С племянницей Александр Данилович поддерживал более теплые отношения, чем с сестрой Марией. Во всяком случае, писем Марии Даниловны не сохранилось, а посланий Анны Леонтьевой и ее супруга дошло несколько десятков. Они высвечивают любопытные бытовые подробности тех времен, переносят нас в мир их несложившейся семейной жизни.

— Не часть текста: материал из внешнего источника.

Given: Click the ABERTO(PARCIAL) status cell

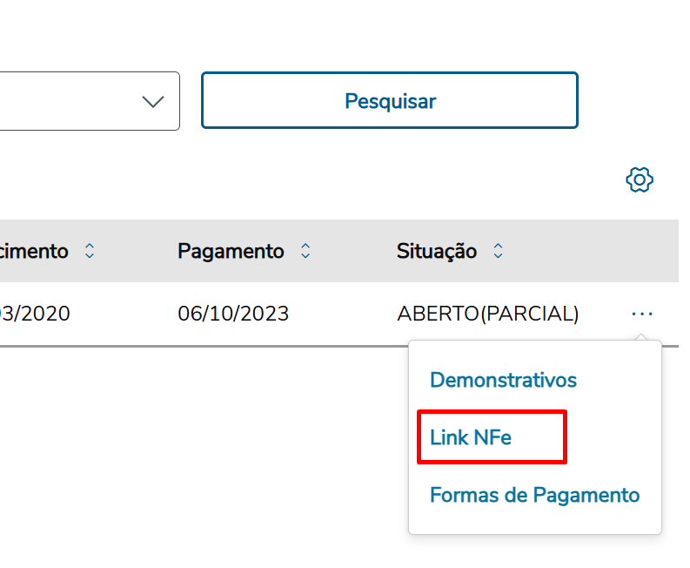Looking at the screenshot, I should coord(487,314).
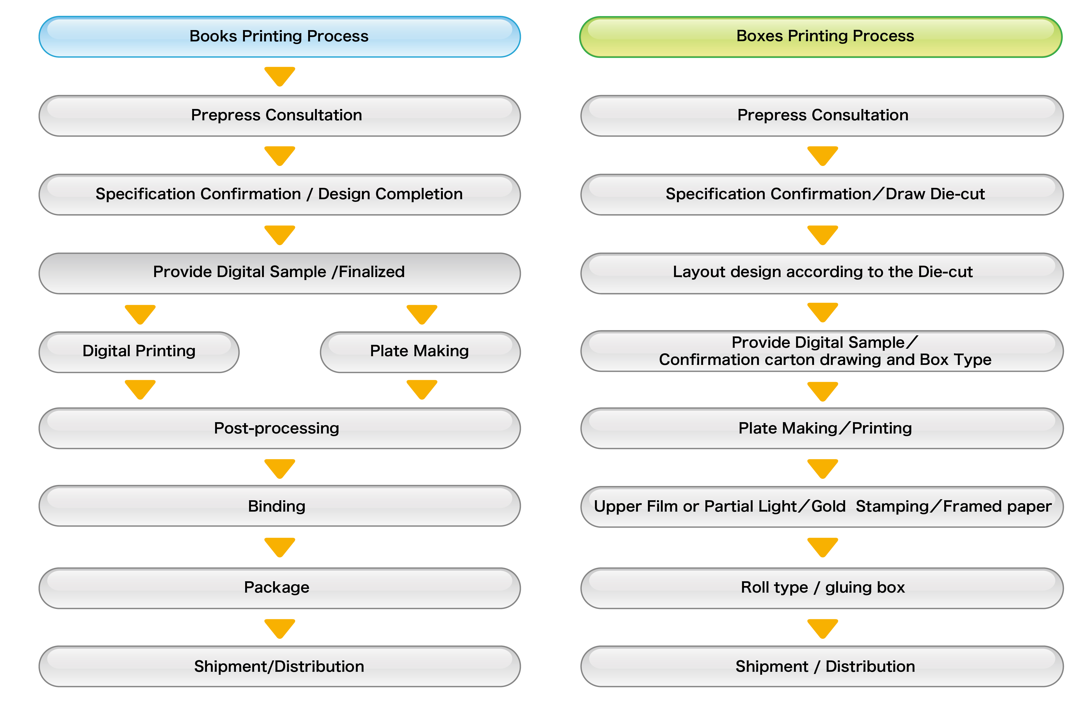This screenshot has width=1090, height=705.
Task: Click Specification Confirmation / Draw Die-cut step
Action: point(822,195)
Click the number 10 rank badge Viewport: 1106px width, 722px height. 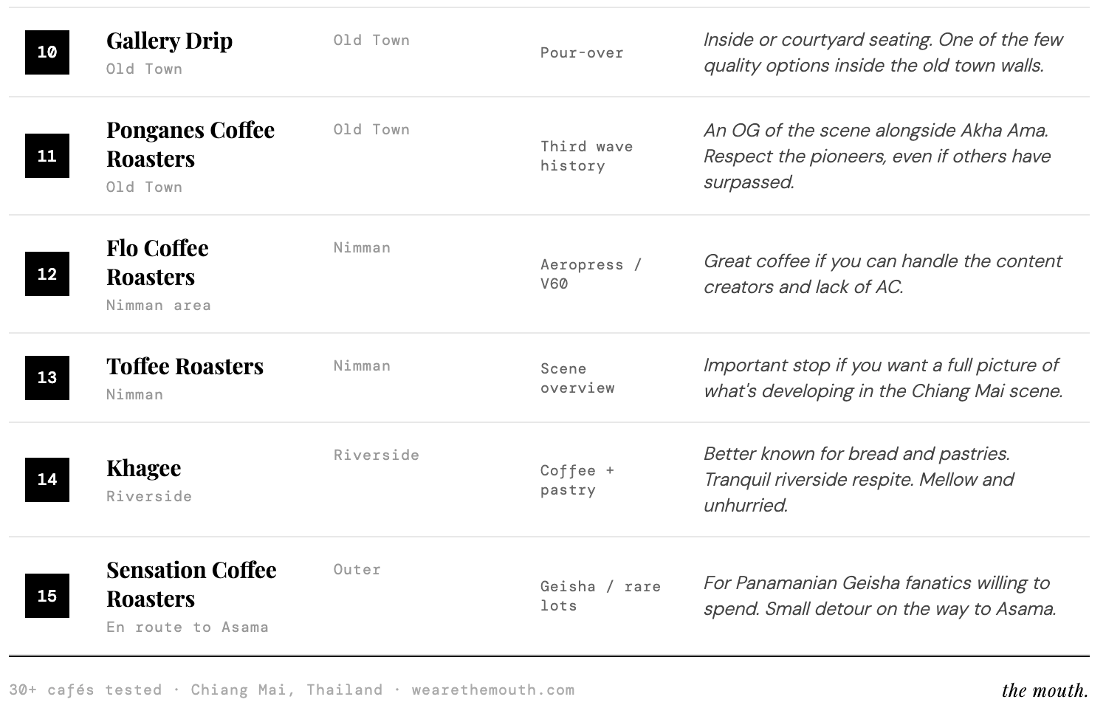[x=47, y=52]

Первые письма относятся к 1716–1717 годам, когда Леонтьев еще служил на корабле и участвовал в морских походах. В июне 1717 года муж и жена обратились к светлейшему за защитой. Александр Леонтьев жаловался на Василия Ржевского и его брата Матвея, что оба они, в его, Леонтьева, отсутствие, «всякими ругательными шутками и досадами» изводили жену, «давая всем знать, что будто бы она многих любила». Кроме того, «князь Николай Гагин (чаю, больше по того же моего злодея наученью), приходя дважды, склонял жену мою, чтобы она ево любила».

Супруга в отдельном письме тоже взывала к помощи могущественного дяди и просила «милостиво охранить» ее невинность: «Ей, ей, государь-батюшко от сеи печали всечасно боюся, чтобы не преключилась какая ему (супругу. – Н.П.) болезнь – так он жестоко себя сокрушает, что во всем своем состоянии отменился».

Братья Ржевские, возводя поклеп на жену поручика Леонтьева, думали, что племянница утратила расположение князя и не пользуется его покровительством. В этом они просчитались.